**抜粋:**

コミュニケーションに関連する業務は、「相手」との間に発生するため、「これで完璧」という状態になりにくい性質があります。一旦は完璧に近い状態にできても、すぐに新たな改善点が出てくるものですよね。

ファンドレイジング担当者が関わる業務は幅広く、そのうえ未完の状態を継続せざるを得ない業務が大半となると、「何も終わっていない、何もできていない」という感覚に陥り、焦ってしまう方も多いようです。

今回は、作業の計画と優先順位を考えましょうというお話です。わかっていても計画のための時間をとるのは難しいものですが、終わりのない仕事が山積みになっている時こそ、計画の時間を優先して取るようにしてください。

改善作業の計画

ここでは、前回の記事で考えた ツールのゴールと道筋をもとに、コミュニケーションツールの改善にフォーカスして話を進めたいと思います。

1.やるべきことを洗い出す

まずは各ツールに必要な情報と導線を、改善ポイントを明確にしていきます。

2.タスクの優先順位を決める

次に、改善点をタスクに落とし込んで優先順位を決めます。事例では、作業担当(内部でできる作業か外部に依頼する作業か)と作業量でランク付けをして優先順位を入れてみました。タスクに依存関係がある場合は、その点にも注意しましょう。

項目の位置データ:

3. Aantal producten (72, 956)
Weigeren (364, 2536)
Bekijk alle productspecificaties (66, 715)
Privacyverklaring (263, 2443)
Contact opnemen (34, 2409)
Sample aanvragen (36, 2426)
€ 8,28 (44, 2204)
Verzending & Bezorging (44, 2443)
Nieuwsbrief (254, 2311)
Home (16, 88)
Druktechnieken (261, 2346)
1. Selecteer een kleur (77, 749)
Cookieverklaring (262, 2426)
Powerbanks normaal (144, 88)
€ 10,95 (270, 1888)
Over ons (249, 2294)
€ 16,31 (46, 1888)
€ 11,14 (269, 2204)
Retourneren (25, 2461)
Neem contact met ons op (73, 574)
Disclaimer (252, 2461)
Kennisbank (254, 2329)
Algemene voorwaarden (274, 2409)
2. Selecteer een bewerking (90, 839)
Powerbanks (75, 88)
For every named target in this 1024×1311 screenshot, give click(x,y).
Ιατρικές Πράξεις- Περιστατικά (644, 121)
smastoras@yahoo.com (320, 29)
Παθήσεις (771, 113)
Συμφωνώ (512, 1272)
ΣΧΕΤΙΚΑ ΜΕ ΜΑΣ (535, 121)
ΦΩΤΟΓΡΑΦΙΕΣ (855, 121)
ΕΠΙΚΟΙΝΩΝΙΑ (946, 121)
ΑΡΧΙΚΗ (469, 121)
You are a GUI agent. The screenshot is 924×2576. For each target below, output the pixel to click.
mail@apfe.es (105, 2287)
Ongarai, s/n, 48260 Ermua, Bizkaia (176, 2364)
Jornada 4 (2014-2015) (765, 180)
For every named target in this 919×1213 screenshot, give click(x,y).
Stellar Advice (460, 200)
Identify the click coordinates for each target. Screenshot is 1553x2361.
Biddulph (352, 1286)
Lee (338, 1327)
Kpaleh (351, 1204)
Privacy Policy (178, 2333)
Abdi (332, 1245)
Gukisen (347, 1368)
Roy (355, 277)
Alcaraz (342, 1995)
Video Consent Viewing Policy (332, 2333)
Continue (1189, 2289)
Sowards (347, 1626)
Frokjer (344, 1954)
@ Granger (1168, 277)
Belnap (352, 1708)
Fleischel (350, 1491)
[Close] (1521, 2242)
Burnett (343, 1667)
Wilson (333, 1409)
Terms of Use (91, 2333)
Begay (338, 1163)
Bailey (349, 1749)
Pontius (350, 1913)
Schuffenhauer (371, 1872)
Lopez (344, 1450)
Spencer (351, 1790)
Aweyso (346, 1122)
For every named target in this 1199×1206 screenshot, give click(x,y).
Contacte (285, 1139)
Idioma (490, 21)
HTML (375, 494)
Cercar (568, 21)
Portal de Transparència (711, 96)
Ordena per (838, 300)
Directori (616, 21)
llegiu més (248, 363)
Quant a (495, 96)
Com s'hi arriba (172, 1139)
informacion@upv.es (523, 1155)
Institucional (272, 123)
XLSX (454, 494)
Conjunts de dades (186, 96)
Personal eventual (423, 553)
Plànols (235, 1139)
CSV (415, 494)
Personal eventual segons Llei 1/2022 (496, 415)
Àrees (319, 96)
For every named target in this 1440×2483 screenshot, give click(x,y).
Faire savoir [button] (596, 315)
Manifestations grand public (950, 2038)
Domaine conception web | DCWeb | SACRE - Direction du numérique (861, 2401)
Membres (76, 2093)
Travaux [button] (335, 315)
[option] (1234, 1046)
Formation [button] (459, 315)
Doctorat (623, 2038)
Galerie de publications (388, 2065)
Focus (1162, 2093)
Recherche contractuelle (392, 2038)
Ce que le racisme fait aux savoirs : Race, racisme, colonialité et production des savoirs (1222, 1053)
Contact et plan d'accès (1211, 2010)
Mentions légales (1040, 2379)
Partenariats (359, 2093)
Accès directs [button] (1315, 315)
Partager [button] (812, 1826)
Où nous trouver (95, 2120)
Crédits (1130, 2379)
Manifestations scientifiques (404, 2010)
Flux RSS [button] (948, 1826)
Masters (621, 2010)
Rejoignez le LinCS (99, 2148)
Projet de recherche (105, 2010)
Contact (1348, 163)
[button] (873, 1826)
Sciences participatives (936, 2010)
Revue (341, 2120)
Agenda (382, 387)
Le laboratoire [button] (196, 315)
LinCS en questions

**課題一覧:**
- 1) 次の(a)〜(c)の記述はファンドレイジング業務の計画に関する抜粋の内容と合っていますか。それぞれ「はい」か「いいえ」で答え、判断の根拠となる抜粋の語句をそのまま引用してください。
(a) コミュニケーションに関連する業務は、一度完璧に近い状態にできれば新たな改善点は出てこない。
(b) 事例では、作業担当と作業量でランク付けをして優先順位を入れた。
(c) 終わりのない仕事が山積みになっている時は、計画の時間を後回しにするべきだ。
- 2) ファンドレイジング業務の計画に関する抜粋を読み、次の問いに答えてください。
(a) コミュニケーションツールの改善は、前回の記事で考えた何をもとに話を進めるとされていますか。
(b) 改善作業の計画で、2番目の手順は何ですか。
(c) タスクに何がある場合に注意するよう述べられていますか。

**解答例:**
- 1)
(a) いいえ:「すぐに新たな改善点が出てくるものですよね」
(b) はい:「作業担当(内部でできる作業か外部に依頼する作業か)と作業量でランク付けをして優先順位を入れてみました」
(c) いいえ:「終わりのない仕事が山積みになっている時こそ、計画の時間を優先して取るようにしてください」

- 2)
(a) ツールのゴールと道筋
(b) タスクの優先順位を決めること
(c) 依存関係